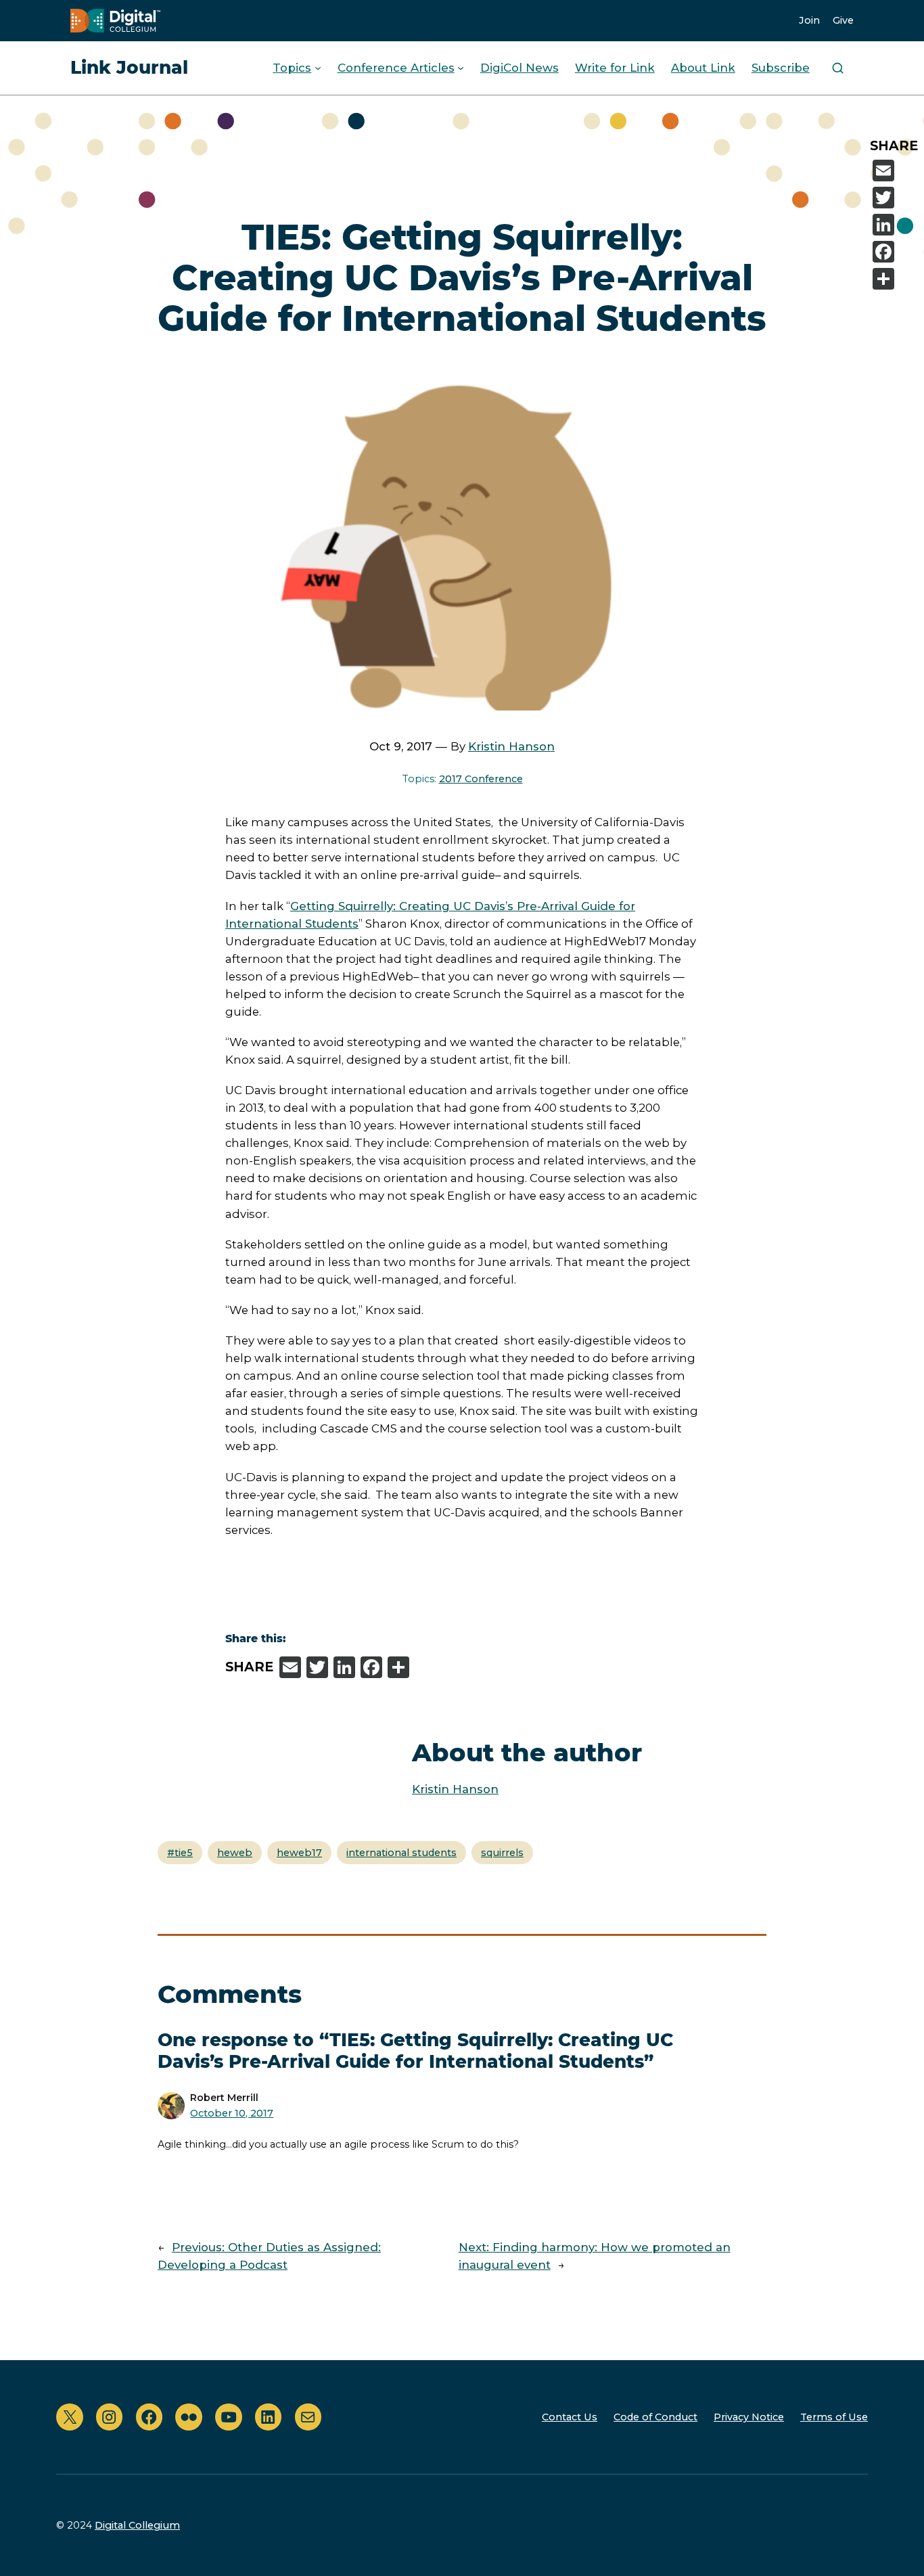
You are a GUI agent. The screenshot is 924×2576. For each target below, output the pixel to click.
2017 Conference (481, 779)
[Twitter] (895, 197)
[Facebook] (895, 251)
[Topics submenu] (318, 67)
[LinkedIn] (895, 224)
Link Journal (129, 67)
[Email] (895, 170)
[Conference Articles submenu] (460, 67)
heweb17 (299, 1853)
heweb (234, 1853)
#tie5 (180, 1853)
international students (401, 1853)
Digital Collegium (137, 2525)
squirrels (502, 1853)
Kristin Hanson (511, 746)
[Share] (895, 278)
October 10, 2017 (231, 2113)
* * *
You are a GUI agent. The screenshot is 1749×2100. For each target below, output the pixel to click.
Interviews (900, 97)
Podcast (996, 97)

The problem:
Everything above from the line containing "[Conference Articles submenu] (460, 67)" through the line containing "October 10, 2017 (231, 2113)" must be copied exactly. Nothing outside that range belongs in the answer.

Task output:
[Conference Articles submenu] (460, 67)
heweb17 (299, 1853)
heweb (234, 1853)
#tie5 (180, 1853)
international students (401, 1853)
Digital Collegium (137, 2525)
squirrels (502, 1853)
Kristin Hanson (511, 746)
[Share] (895, 278)
October 10, 2017 (231, 2113)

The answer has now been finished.